• _INSTRUCTIONS FOR THE TASK_
Could you write out the records below exactly as they appear, leaving out any pictures?

• _DATA FOR THIS TASK_
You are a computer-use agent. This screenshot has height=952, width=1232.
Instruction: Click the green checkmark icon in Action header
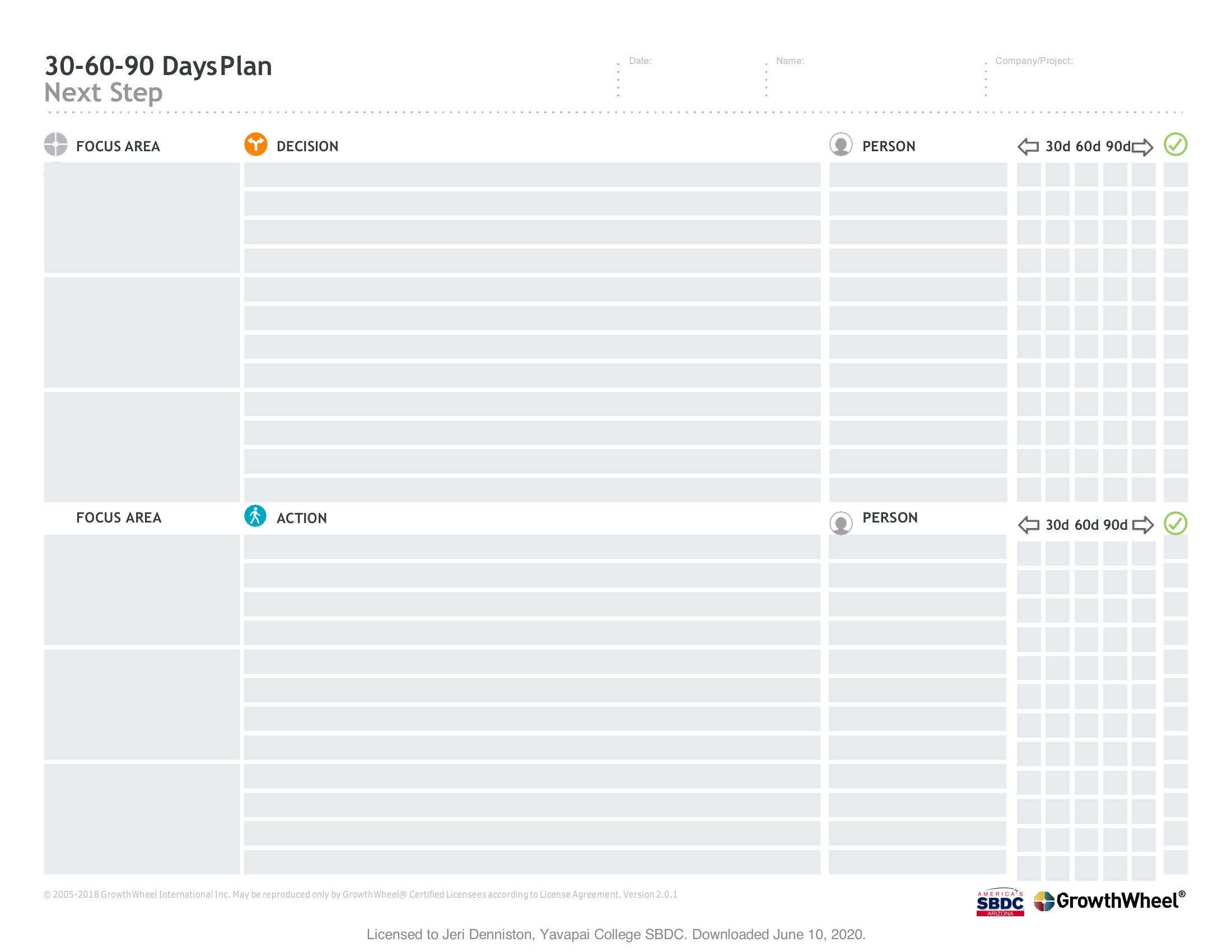pyautogui.click(x=1175, y=524)
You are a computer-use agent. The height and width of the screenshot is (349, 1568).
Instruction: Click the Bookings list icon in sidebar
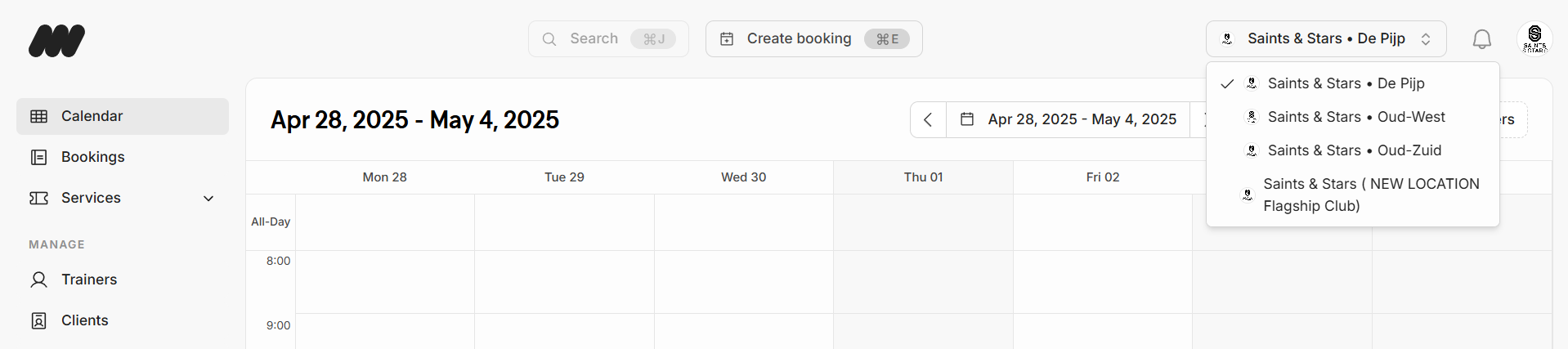[38, 157]
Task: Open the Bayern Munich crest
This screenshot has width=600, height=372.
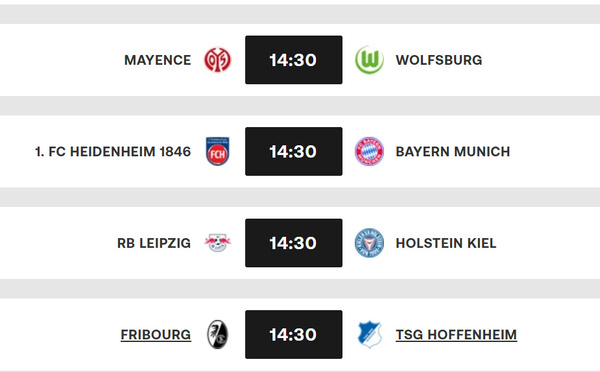Action: (369, 151)
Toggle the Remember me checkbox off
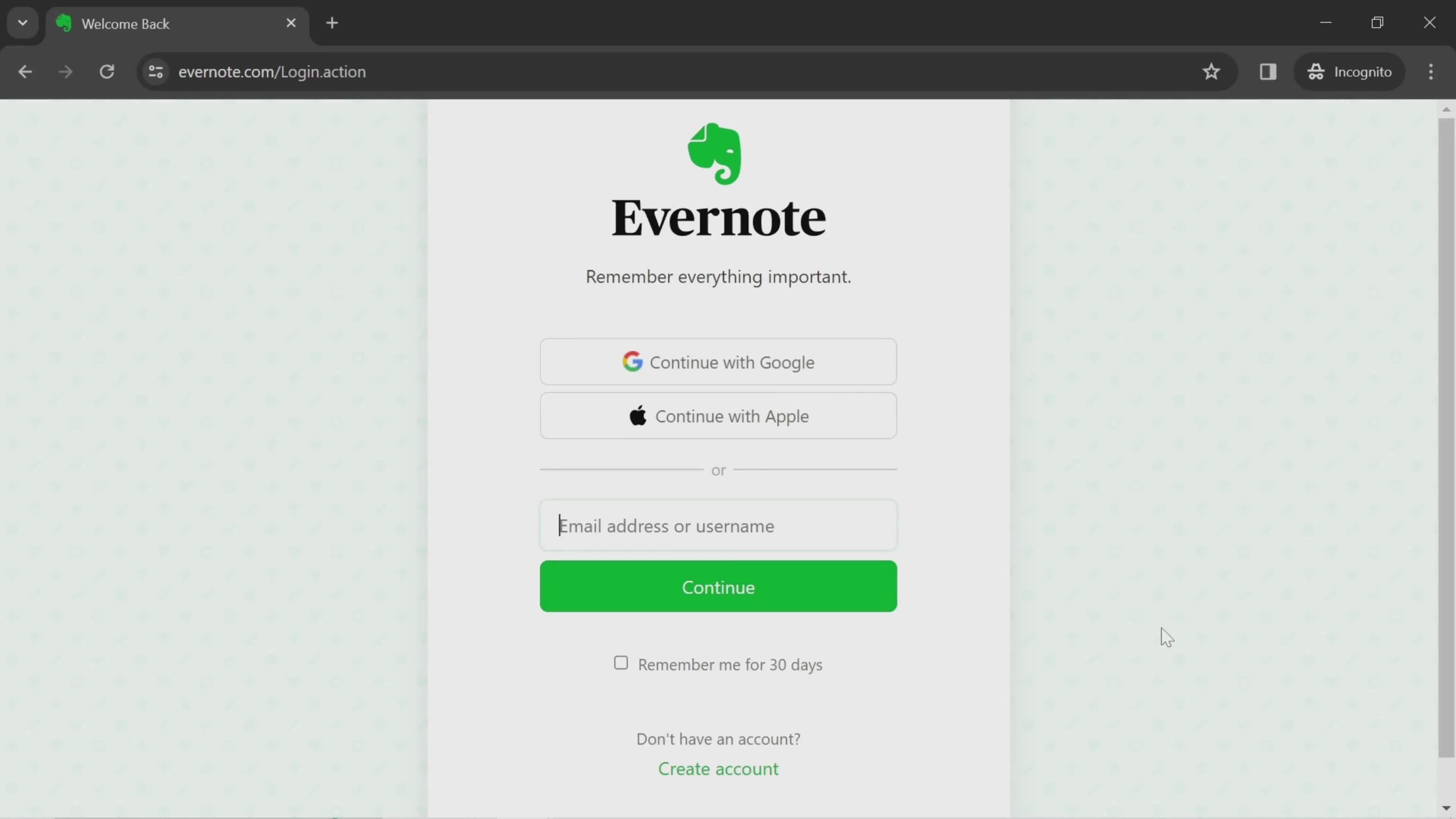Image resolution: width=1456 pixels, height=819 pixels. [x=622, y=663]
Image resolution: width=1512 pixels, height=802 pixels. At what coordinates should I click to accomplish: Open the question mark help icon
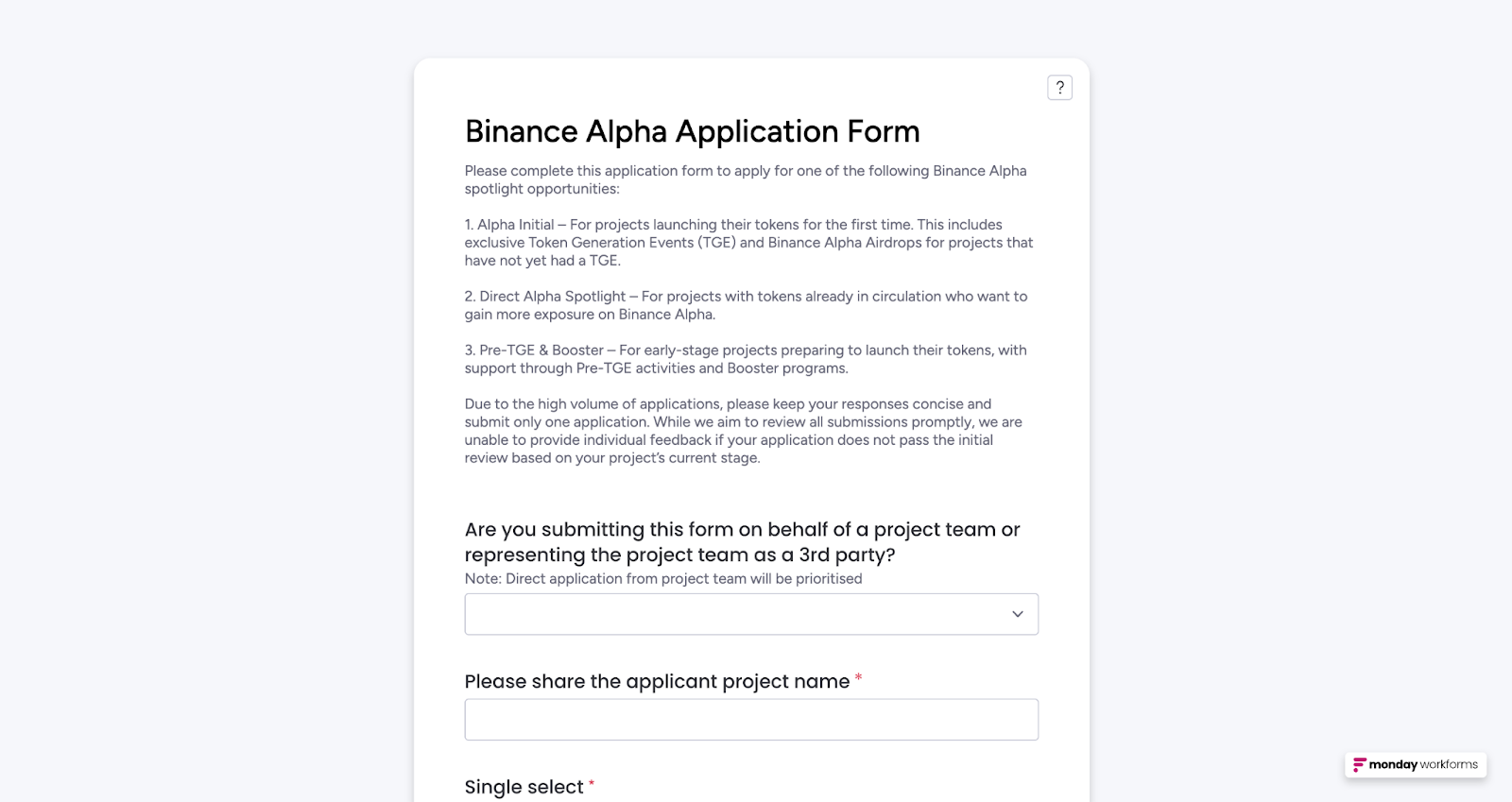click(x=1059, y=88)
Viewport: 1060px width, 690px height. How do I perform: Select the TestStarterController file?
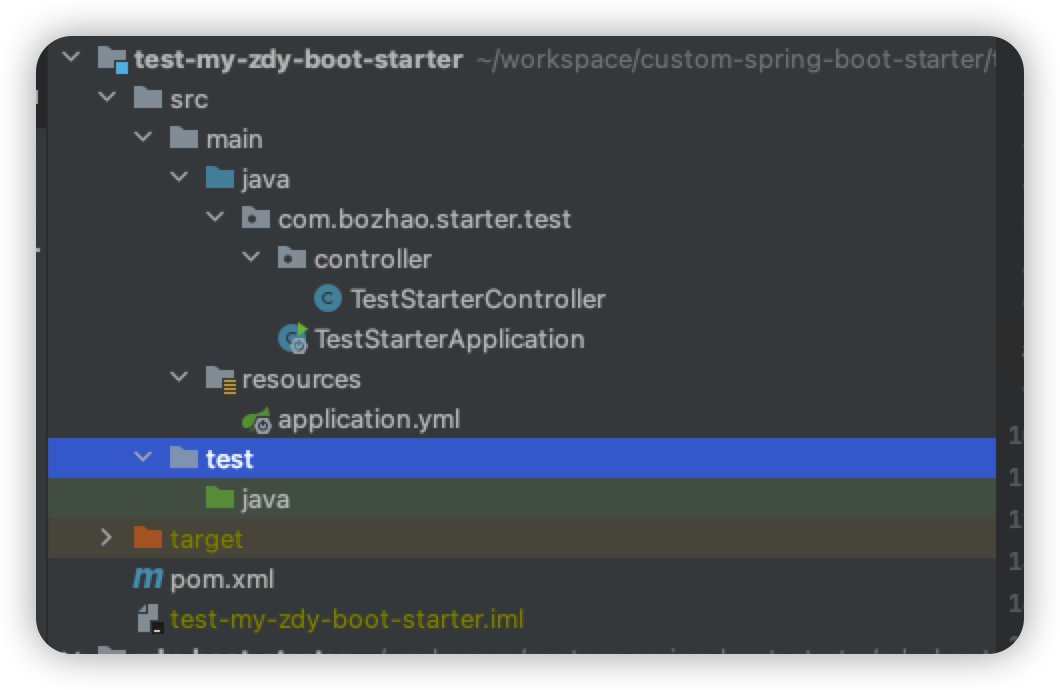click(x=477, y=299)
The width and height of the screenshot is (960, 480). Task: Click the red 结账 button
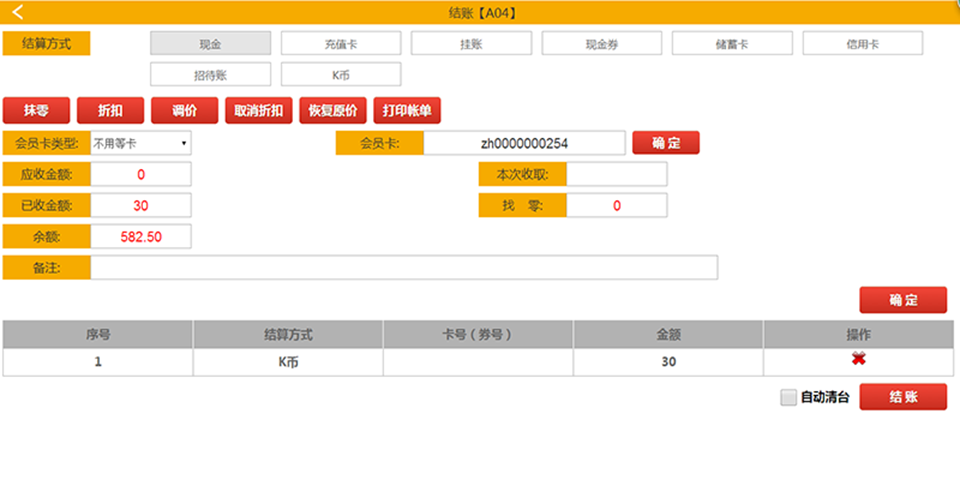[902, 397]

• _SOLUTION TO THIS PROBLEM_
You are a computer-use agent. This screenshot has height=952, width=1232.
Instruction: Click the green checkmark icon in Action header
pyautogui.click(x=1175, y=524)
You are a computer-use agent. The height and width of the screenshot is (349, 1568).
Instruction: Click the Bookings list icon in sidebar
[38, 157]
Task: Open the Bayern Munich crest
This screenshot has width=600, height=372.
Action: (369, 151)
Toggle the Remember me checkbox off
Image resolution: width=1456 pixels, height=819 pixels. [x=622, y=663]
Image resolution: width=1512 pixels, height=802 pixels. At what coordinates should I click to accomplish: Open the question mark help icon
click(x=1059, y=88)
Viewport: 1060px width, 690px height. How do I perform: Select the TestStarterController file?
click(x=477, y=299)
The width and height of the screenshot is (960, 480). Task: Click the red 结账 button
[902, 397]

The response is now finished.